Given task → Can you give the records again starting at the line containing "The width and height of the screenshot is (913, 650)." and ending at the line containing "Action: coord(481,421)", with "How do I perform" switched to "How can I do" and nothing else changed?

**** Material shown ****

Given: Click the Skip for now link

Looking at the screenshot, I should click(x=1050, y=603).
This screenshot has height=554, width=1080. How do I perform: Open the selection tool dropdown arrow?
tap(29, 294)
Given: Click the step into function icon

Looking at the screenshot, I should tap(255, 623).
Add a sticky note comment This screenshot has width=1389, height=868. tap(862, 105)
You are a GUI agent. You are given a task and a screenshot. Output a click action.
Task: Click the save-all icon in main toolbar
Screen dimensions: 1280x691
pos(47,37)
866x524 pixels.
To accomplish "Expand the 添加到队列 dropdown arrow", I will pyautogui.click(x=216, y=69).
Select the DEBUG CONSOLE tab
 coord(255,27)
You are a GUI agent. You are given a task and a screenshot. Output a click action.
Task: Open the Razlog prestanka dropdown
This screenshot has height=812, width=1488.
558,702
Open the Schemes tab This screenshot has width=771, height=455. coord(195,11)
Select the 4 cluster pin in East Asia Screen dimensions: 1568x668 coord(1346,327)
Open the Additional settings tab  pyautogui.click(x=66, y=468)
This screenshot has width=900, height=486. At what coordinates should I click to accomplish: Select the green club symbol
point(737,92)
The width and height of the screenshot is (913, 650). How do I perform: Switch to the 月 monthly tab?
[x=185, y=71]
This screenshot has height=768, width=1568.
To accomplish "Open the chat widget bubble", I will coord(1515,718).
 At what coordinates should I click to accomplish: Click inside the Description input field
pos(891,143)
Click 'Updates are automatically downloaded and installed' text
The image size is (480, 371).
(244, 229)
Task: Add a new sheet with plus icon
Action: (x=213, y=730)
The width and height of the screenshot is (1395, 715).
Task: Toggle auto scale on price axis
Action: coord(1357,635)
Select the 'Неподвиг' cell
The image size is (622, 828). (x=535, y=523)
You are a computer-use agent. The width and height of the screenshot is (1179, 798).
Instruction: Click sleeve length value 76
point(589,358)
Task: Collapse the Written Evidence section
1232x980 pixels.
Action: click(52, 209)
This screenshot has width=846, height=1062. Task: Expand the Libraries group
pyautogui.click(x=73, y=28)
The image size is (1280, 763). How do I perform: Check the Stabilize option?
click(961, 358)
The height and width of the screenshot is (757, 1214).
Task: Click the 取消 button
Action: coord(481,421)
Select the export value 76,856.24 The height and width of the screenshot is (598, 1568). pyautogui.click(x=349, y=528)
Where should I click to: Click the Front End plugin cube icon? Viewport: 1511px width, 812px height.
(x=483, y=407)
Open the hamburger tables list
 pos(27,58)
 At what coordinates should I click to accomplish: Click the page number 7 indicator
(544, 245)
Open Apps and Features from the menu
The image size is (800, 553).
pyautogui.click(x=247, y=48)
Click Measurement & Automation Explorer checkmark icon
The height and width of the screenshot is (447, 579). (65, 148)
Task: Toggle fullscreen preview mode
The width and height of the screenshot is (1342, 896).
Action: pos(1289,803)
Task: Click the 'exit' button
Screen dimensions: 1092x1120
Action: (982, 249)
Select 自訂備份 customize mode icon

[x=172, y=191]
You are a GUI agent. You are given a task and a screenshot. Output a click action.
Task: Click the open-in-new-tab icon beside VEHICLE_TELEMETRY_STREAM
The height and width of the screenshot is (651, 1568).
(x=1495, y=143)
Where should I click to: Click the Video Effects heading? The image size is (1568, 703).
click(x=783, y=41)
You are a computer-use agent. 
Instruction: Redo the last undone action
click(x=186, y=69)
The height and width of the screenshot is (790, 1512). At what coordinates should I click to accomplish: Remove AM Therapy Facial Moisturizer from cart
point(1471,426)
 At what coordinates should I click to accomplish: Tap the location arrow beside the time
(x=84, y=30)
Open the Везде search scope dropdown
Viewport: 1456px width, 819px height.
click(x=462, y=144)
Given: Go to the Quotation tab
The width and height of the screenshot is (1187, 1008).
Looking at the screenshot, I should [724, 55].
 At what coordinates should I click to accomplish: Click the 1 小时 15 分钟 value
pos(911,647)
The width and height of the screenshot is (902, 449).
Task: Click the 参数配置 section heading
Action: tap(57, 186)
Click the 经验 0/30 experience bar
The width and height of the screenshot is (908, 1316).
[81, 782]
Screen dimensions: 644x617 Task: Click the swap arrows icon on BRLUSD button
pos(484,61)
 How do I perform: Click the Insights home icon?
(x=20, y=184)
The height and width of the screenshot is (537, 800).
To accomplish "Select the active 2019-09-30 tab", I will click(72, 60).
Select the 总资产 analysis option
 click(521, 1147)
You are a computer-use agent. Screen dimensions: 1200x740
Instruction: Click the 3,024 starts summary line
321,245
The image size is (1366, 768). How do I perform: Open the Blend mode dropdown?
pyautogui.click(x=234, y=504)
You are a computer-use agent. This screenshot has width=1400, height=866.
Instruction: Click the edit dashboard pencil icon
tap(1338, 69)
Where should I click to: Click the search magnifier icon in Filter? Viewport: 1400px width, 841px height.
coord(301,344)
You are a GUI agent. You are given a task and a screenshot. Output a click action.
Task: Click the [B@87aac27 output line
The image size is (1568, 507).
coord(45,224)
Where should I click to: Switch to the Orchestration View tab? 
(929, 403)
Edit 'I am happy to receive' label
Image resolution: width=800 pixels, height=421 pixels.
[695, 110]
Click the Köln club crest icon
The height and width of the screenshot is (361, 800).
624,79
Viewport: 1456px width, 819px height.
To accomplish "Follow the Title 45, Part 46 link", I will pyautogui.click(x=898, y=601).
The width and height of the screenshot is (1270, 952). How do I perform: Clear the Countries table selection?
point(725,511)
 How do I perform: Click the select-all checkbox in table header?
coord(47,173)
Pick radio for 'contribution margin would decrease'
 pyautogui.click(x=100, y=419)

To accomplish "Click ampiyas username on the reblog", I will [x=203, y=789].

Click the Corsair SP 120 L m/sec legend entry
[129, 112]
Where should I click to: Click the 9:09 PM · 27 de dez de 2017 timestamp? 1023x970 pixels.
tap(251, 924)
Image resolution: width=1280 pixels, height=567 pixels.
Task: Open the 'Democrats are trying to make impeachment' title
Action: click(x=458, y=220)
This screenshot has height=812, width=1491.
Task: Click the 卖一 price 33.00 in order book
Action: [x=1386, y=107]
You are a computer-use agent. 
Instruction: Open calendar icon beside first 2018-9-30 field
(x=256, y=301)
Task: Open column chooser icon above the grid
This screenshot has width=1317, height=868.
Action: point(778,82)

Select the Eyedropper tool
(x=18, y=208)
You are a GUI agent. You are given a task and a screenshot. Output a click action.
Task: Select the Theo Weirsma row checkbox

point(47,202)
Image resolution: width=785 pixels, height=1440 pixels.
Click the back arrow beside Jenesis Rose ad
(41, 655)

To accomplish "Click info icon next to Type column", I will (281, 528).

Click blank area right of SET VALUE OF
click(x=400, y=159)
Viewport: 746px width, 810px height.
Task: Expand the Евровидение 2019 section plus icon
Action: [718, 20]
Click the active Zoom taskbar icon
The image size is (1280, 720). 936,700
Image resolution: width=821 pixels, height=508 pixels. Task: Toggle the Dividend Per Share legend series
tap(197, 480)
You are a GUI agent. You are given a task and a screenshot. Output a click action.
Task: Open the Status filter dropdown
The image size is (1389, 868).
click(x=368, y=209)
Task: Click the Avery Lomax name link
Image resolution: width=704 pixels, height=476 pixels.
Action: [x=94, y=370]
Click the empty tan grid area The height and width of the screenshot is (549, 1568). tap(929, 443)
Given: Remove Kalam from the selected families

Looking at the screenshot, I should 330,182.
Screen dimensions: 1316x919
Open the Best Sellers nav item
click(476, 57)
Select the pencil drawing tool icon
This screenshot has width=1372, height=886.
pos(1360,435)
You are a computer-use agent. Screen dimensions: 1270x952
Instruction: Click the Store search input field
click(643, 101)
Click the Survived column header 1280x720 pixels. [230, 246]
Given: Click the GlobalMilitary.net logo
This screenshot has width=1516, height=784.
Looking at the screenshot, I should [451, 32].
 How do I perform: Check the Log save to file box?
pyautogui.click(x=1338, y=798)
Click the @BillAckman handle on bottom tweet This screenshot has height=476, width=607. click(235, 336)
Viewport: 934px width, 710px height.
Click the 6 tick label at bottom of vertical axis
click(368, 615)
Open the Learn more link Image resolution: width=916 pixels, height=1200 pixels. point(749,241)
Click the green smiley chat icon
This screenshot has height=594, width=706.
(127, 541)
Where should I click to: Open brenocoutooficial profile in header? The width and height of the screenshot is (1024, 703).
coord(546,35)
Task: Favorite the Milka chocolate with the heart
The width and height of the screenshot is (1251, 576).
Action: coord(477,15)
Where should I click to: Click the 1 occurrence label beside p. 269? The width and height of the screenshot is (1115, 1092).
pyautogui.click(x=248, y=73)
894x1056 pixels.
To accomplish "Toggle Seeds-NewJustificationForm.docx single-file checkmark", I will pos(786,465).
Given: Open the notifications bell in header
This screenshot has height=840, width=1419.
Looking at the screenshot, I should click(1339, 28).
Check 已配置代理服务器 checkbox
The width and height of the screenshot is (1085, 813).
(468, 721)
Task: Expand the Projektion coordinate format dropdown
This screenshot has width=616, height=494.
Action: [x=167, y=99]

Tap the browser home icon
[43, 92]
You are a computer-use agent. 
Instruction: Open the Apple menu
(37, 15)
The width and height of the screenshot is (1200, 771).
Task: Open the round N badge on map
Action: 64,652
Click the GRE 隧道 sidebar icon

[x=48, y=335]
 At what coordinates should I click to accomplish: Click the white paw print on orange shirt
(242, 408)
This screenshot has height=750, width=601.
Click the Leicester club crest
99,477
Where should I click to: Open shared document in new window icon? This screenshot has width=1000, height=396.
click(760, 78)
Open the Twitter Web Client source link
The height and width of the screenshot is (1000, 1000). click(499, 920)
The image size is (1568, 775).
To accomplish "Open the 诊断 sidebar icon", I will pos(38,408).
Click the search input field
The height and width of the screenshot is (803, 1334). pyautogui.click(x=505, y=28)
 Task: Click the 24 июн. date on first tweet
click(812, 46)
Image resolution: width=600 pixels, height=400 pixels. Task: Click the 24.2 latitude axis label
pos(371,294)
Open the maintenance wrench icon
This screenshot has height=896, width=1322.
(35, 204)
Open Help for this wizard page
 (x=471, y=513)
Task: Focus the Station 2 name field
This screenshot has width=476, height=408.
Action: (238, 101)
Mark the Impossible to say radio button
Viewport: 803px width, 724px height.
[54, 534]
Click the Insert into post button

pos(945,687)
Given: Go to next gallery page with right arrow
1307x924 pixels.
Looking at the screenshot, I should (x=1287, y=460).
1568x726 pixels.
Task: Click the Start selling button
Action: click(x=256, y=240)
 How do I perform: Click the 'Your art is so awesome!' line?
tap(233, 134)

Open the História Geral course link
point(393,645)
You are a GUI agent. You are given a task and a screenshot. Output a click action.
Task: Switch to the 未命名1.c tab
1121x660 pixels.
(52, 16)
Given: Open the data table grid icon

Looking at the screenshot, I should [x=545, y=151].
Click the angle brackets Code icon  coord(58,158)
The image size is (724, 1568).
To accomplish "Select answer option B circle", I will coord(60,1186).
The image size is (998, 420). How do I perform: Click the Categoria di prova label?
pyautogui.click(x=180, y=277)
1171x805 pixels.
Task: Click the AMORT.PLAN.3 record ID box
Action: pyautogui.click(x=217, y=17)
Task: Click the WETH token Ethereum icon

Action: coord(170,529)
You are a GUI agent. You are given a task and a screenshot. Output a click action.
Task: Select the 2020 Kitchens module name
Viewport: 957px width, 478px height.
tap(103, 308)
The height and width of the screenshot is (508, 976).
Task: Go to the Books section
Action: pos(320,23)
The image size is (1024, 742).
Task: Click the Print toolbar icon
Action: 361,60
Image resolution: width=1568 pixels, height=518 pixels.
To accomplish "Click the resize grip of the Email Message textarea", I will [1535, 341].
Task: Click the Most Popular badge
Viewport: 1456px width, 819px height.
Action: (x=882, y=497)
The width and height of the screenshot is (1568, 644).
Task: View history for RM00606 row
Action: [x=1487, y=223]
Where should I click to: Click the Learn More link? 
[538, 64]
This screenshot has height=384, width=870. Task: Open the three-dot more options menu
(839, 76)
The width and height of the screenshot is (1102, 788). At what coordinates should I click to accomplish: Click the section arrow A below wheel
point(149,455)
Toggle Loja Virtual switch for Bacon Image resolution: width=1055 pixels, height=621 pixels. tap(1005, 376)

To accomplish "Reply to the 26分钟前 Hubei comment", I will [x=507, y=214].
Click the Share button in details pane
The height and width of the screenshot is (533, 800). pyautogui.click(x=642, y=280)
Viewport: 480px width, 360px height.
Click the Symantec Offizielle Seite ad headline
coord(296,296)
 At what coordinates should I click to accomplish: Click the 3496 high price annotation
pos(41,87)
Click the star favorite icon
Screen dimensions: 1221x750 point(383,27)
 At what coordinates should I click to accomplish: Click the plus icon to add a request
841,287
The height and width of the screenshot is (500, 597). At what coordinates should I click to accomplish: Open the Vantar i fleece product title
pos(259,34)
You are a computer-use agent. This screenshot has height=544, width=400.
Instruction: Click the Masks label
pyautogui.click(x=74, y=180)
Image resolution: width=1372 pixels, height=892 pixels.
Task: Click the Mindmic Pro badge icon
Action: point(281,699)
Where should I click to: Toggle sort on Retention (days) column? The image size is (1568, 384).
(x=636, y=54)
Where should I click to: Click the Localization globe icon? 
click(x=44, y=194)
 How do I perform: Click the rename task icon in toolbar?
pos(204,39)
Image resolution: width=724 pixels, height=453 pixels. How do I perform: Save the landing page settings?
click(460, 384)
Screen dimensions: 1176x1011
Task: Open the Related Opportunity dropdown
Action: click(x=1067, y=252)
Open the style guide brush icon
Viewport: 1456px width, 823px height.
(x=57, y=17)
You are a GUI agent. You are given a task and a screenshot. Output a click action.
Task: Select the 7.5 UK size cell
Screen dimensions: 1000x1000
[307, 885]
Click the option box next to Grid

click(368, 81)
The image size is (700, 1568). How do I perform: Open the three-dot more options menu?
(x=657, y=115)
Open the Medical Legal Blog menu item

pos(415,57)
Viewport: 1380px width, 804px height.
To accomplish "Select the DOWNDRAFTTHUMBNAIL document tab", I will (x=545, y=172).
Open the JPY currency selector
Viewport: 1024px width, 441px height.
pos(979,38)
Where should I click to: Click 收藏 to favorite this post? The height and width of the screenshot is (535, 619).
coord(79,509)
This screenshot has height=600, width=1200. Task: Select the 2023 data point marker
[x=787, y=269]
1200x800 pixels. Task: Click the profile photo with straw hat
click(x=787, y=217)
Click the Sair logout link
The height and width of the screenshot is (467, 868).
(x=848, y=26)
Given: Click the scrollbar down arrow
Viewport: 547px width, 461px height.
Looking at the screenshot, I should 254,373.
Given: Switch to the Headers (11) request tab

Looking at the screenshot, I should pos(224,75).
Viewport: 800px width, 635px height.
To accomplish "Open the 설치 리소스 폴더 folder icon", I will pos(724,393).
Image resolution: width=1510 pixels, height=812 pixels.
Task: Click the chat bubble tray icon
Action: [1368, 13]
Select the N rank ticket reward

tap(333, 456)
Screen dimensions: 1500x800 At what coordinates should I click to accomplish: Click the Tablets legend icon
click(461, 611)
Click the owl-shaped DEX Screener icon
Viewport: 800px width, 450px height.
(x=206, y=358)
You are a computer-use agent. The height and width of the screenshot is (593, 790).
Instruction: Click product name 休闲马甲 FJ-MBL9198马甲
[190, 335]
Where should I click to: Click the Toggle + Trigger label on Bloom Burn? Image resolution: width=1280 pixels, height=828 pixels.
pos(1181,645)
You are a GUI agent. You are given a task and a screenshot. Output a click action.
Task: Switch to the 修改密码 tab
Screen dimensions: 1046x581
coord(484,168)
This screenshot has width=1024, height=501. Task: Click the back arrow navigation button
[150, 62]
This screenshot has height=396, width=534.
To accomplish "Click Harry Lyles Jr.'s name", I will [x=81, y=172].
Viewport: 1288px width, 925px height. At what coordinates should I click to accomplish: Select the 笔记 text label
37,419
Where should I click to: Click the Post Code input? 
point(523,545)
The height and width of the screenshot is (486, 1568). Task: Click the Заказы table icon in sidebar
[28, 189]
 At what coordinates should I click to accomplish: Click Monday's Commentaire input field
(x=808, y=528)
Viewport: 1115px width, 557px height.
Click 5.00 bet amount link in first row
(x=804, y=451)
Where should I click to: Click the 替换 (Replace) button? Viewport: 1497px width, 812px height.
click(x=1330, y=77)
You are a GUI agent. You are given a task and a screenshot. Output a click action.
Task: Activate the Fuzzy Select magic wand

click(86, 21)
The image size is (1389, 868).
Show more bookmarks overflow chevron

****

Solution for this exercise →
The width and height of the screenshot is (913, 650). How can I do: Switch to the 月 monthly tab?
[x=185, y=71]
This screenshot has height=768, width=1568.
To accomplish "Open the chat widget bubble", I will coord(1515,718).
 At what coordinates should I click to accomplish: Click inside the Description input field
pos(891,143)
Click 'Updates are automatically downloaded and installed' text
The image size is (480, 371).
(244, 229)
Task: Add a new sheet with plus icon
Action: (x=213, y=730)
The width and height of the screenshot is (1395, 715).
Task: Toggle auto scale on price axis
Action: coord(1357,635)
Select the 'Неподвиг' cell
The image size is (622, 828). (x=535, y=523)
You are a computer-use agent. The width and height of the screenshot is (1179, 798).
Instruction: Click sleeve length value 76
point(589,358)
Task: Collapse the Written Evidence section
1232x980 pixels.
Action: click(52, 209)
This screenshot has width=846, height=1062. Task: Expand the Libraries group
pyautogui.click(x=73, y=28)
The image size is (1280, 763). How can I do: Check the Stabilize option?
click(961, 358)
The height and width of the screenshot is (757, 1214).
Task: Click the 取消 button
Action: coord(481,421)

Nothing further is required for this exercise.